Aber neben einem starken Bewusstsein sind auch Organisation und Führung notwendig, um die Revolution zu vollenden. Linke, sozialistische und fortschrittliche Kräfte sind im Iran stark. Aufgrund der heftigen Unterdrückung der fortschrittlichen Kräfte durch die islamische Regierung und der mangelnden Freiheit der politischen Parteien ist diese Bewegung jedoch bedroht.
Der Westen ist kein Verbündeter
Eines der Risiken besteht darin, dass mit der Regierung verbundene Militärkräfte einen Putsch durchführen könnten, das Kriegsrecht verhängen und eine Weile an der Macht bleiben.
Eine soziale Alternative hat sich in der iranischen Gesellschaft noch nicht herausgebildet und kann deshalb einfach unterdrückt werden.
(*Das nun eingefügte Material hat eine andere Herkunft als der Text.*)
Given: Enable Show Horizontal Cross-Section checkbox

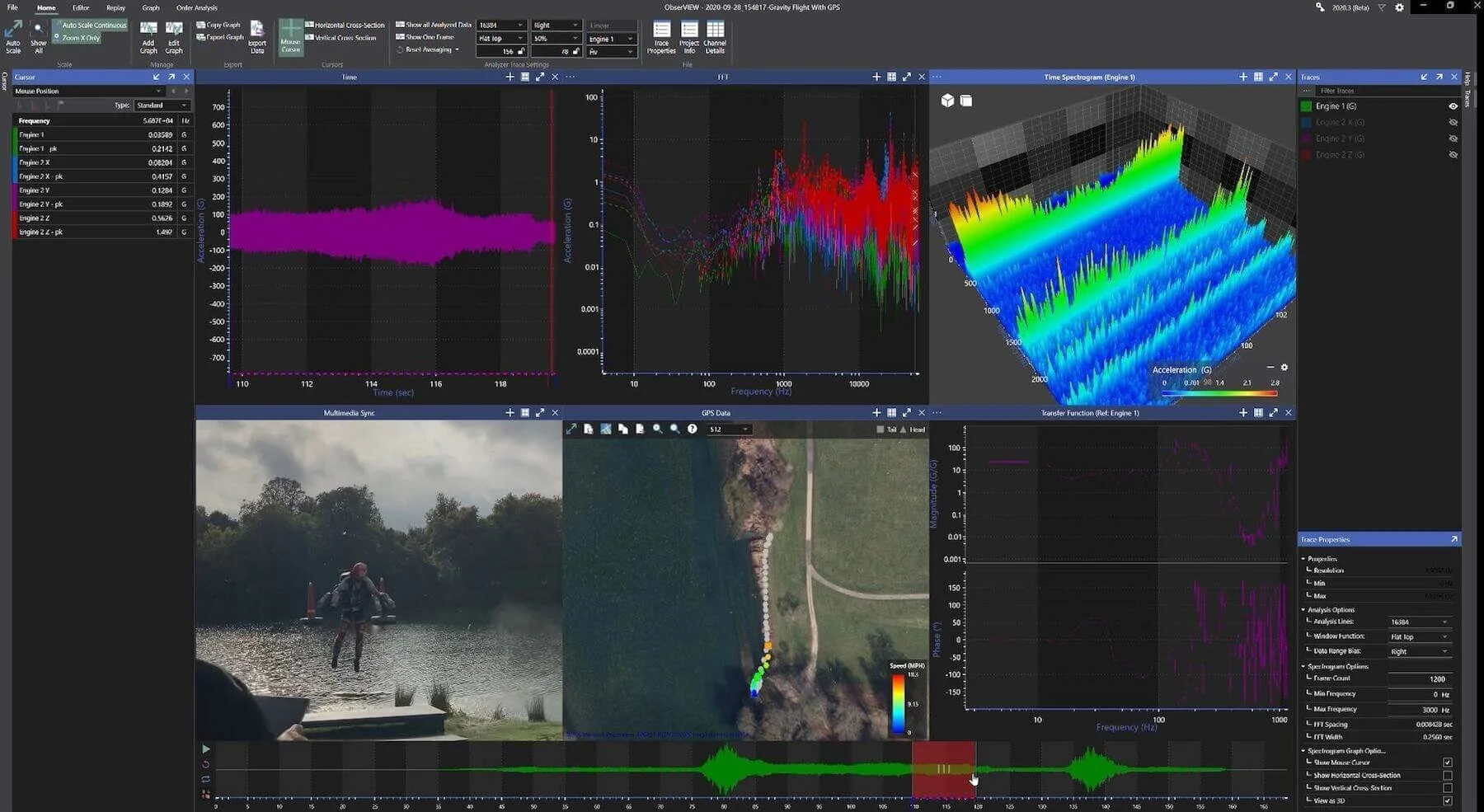Looking at the screenshot, I should click(x=1447, y=775).
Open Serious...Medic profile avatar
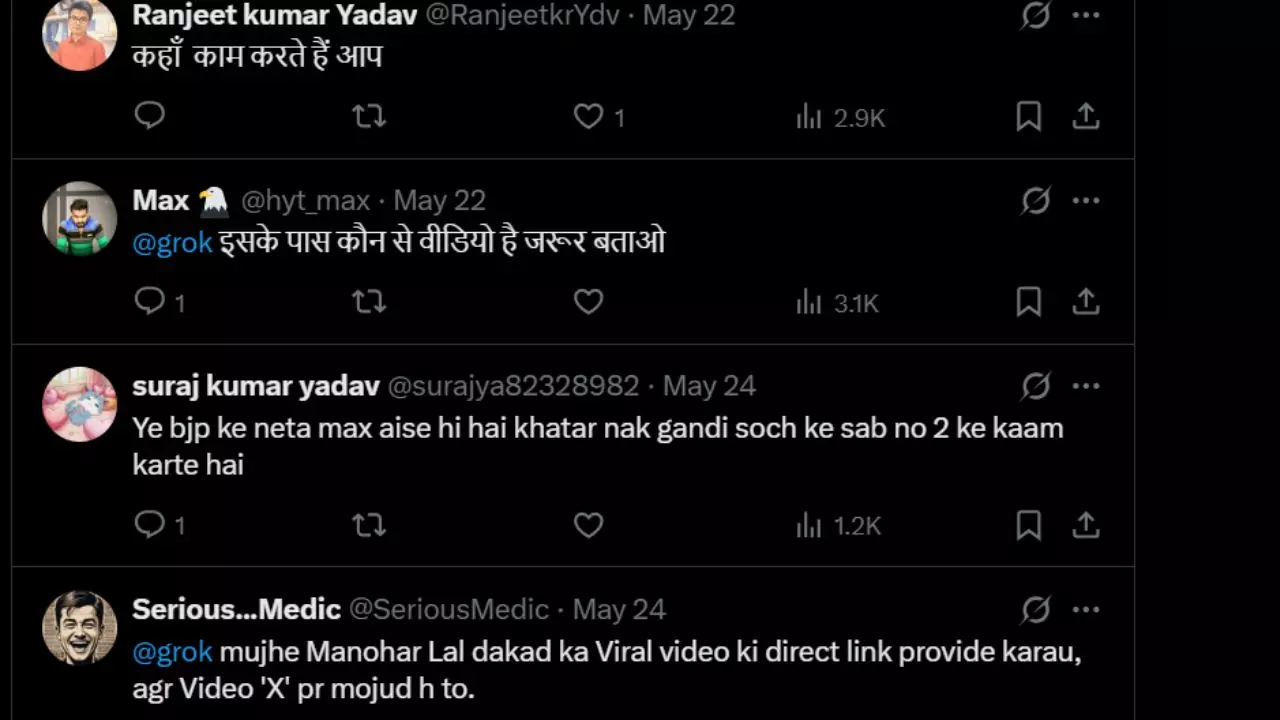The width and height of the screenshot is (1280, 720). click(80, 627)
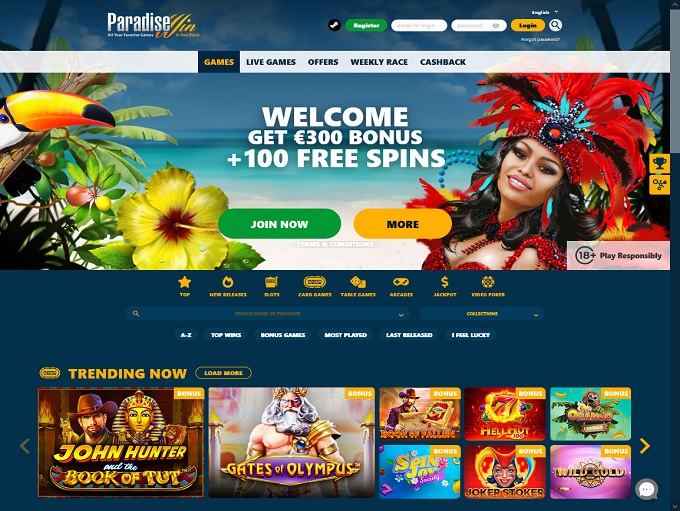The height and width of the screenshot is (511, 680).
Task: Select the Jackpot dollar icon
Action: coord(445,282)
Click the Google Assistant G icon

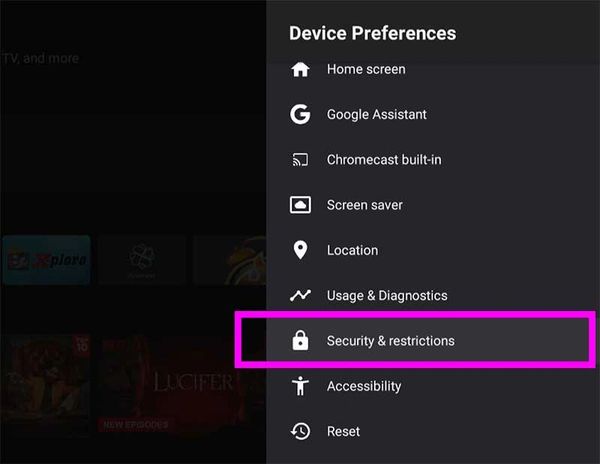pos(300,115)
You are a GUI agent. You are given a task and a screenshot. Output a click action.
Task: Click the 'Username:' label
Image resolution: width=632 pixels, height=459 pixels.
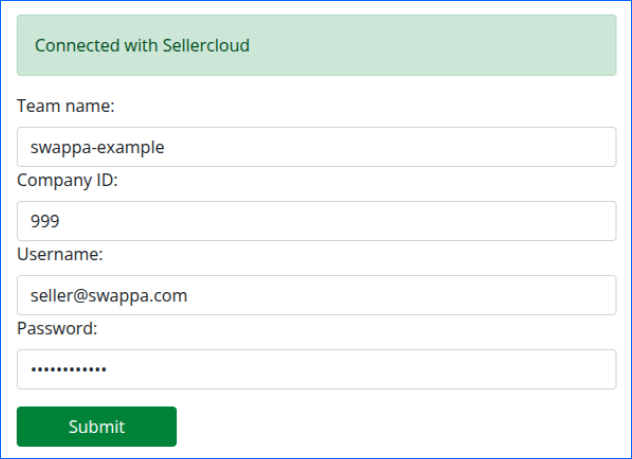pos(60,254)
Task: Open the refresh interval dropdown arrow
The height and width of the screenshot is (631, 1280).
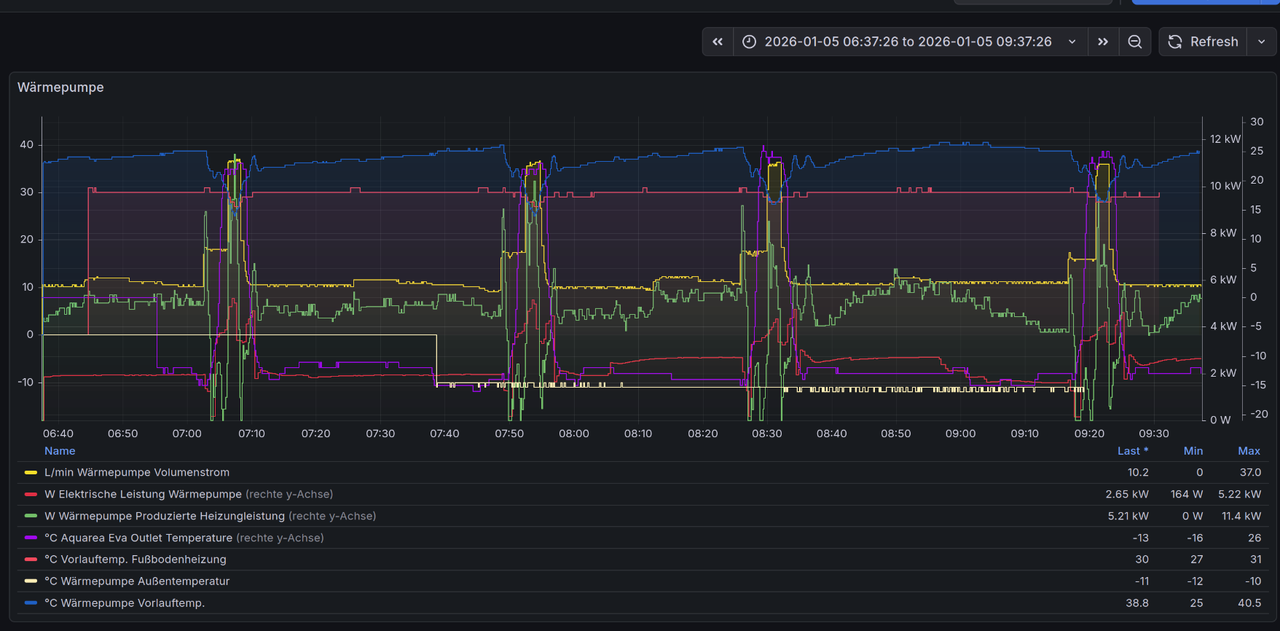Action: click(x=1261, y=42)
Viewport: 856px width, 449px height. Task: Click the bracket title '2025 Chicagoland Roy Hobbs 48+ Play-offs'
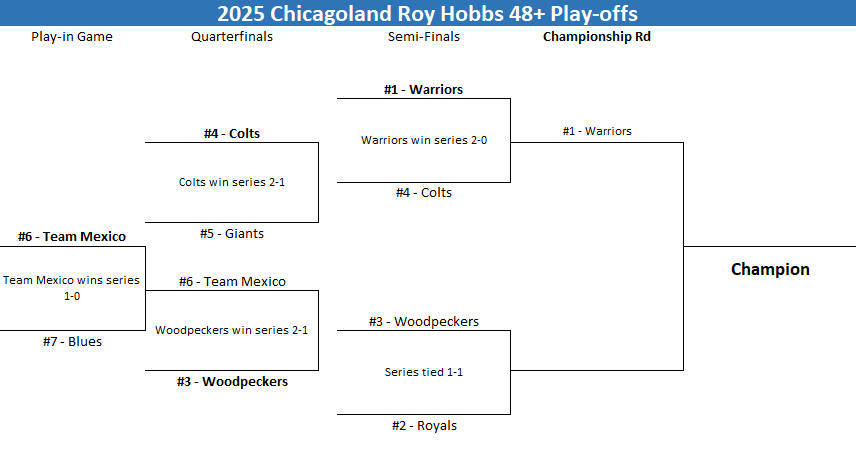click(x=427, y=13)
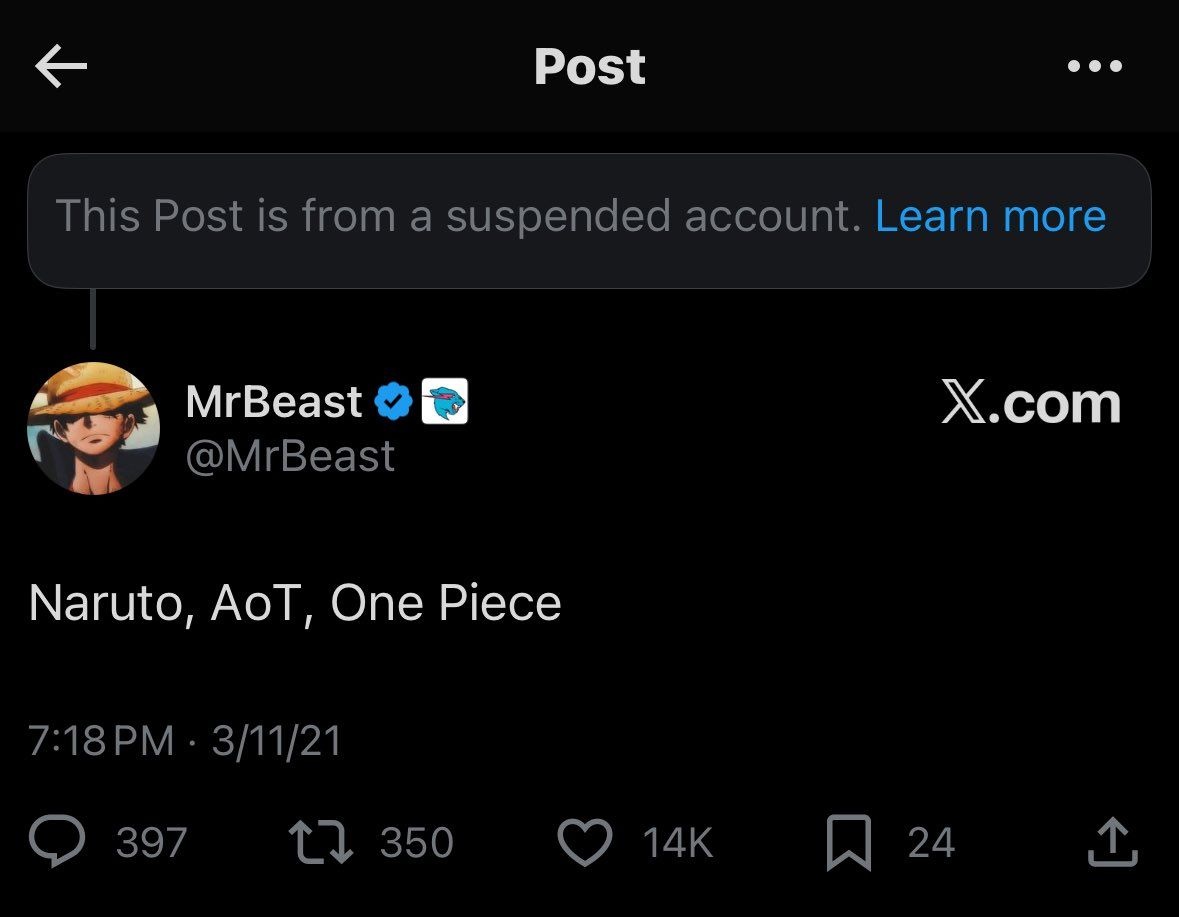Open MrBeast's profile picture
The height and width of the screenshot is (917, 1179).
93,428

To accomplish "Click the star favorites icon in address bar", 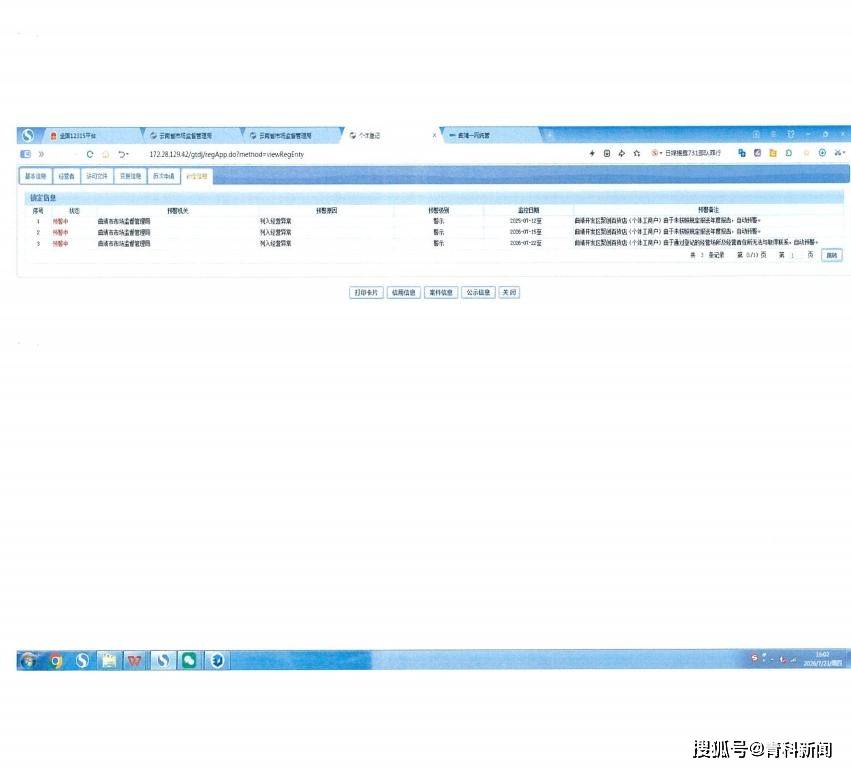I will tap(637, 154).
Die Proteste haben aber das Potenzial, dass daraus eine linke und sozialistische Alternative entstehen kann – wenn dieser Prozess nicht von den Westmächten unterbrochen wird, wie bei der Revolution von 1979 im Iran.
Die Revolution führte damals zur Absetzung von Schah Mohammad Reza Pahlavi und zur Beendigung der Monarchie im Iran. Doch damals einigten sich die großen westlichen Länder auf der Guadaloupe-Konferenz auf die Ermächtigung islamischer Kräfte. Die Westmächte übergaben in Zusammenarbeit mit den westlichen Spionagediensten Armee, Geheimpolizei, Radio und Fernsehen an die islamischen Kräfte und diese exekutierten und erschossen die linken, sozialistischen und fortschrittlichen Kräfte.
Aktuell fördert Amerika nun wiederum die monarchistischen Kräfte im Iran, indem es riesige Gelder ausgibt und große Radio- und Fernsehnachrichtenfirmen ausstattet. In den vergangenen Tagen hat der Sohn des ehemaligen Schahs von Iran ein Treffen mit Vertretern der Europäischen Union abgehalten, was viele linke und fortschrittliche Kräfte im Iran beunruhigt.
Deshalb ist für uns die Solidarität weltweit, insbesondere in Deutschland, sehr wichtig und entscheidend. Schließen Sie sich unseren Versammlungen, Medien und Kämpfen an, damit wir die Islamische Republik Iran durch soziale Revolution stürzen und eine Gesellschaft frei von Unterdrückung und Ausbeutung aufbauen können.